Last Saturday, friends and family gathered at the Agape Church in Culver City. Inside the church they shared stories and prayers. For hours they cried, wailed, and laughed at times.


Outside in the parking lot, a group of young men wearing hats and bandannas huddled silently, their hardened faces masking grief. “These young men are angry,” Salesian High School football coach Pete Morado warned adults at the memorial service. “Don’t walk away from here today and just shove your hands in your pockets.” Then, addressing the youths, Morado intoned, “Terrell would want you to forgive the shooter, and help him heal.”


Aqeela Sherrills says he wants to reach out to his son’s killer. Sherrills helped negotiate a truce in 1992 between gang leaders from four housing projects in Watts: Jordan Downs, Nickerson Gardens, Hacienda Village and Imperial Courts. With the help of Los Angeles County Sheriff Lee Baca, that truce was renewed in 2001, Sherrills says. While he wants to see the killer punished, he wants to meet the killer’s parents to explore what inner pain led their child to take a life. “We suppress so much,” he says. “We’ve got to open up.”


As he has for 15 years, Sherrills, a survivor of child molestation, and the founder of the Community Self-Determination Institute, is treating a senseless murder as a vehicle to spread a message of peace. He aims to reverse unwritten rules of the street, which call for revenge, he says. “The bigger the tragedy, the bigger the opportunity,” he says. “When a body dies, it releases energy. That can be harnessed for good or bad.”

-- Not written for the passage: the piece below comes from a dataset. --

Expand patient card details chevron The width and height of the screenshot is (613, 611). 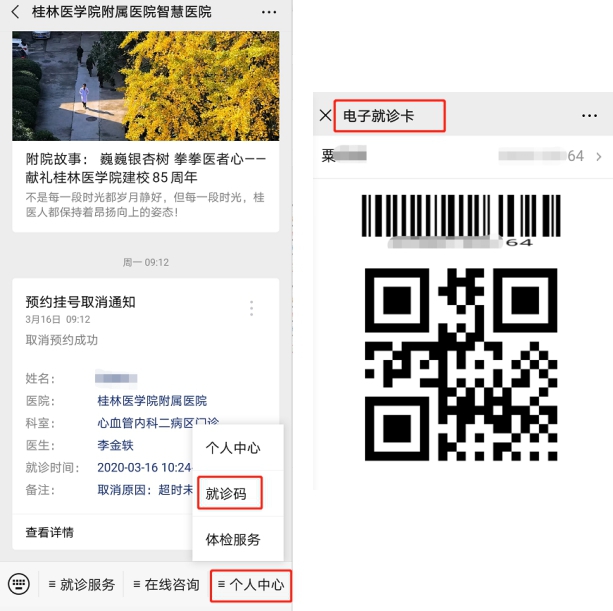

The shooting occurred at 11:51 p.m. at a home in the 6000 block of Flores Avenue, in Ladera Heights, according to the Los Angeles County Coroner’s Office. A group of 10 to 15 possible Crips members showed up uninvited and had a fight with someone at the party, Sheriff’s Homicide Detective Martin Rodriguez says.


Witnesses, speaking on condition of anonymity, say a doorman, hired by the DJ, had been frisking visitors for weapons. But after being turned away, several of the party crashers climbed a backyard fence in the quiet, manicured neighborhood in the breezy hills near Los Angeles Airport. After a fight broke out, the host asked partygoers to leave, witnesses say.


Sherrills, a first-year theater student at California State University Humboldt, was home for the holidays and had gone to the party with a former high school classmate, according to the classmate’s father, a taxicab driver from an unincorporated area of South Los Angeles. The father, who asked that he and his son not be identified, dropped the young men off at 10:45 p.m., he says. “They were going to call me to pick them up later,” the father says.


Sherrills and his friend were standing in the driveway just before midnight with their backs to the house as people were leaving, witnesses say. Sherrills was shot in the back from close range, they say. Sherrills may have exchanged words with one of the party crashers, but his friend denied that there was any beef.


Sheriff’s deputies had been to the house two other times that night because of noise. The shots rang out just after Sheriff’s deputies left the second time. According to Rodriguez, the suspect is between 16 and 22, 5-foot-9, with a medium complexion and tightly braided hair. He fled in a black Honda or similar-model car, detectives believe.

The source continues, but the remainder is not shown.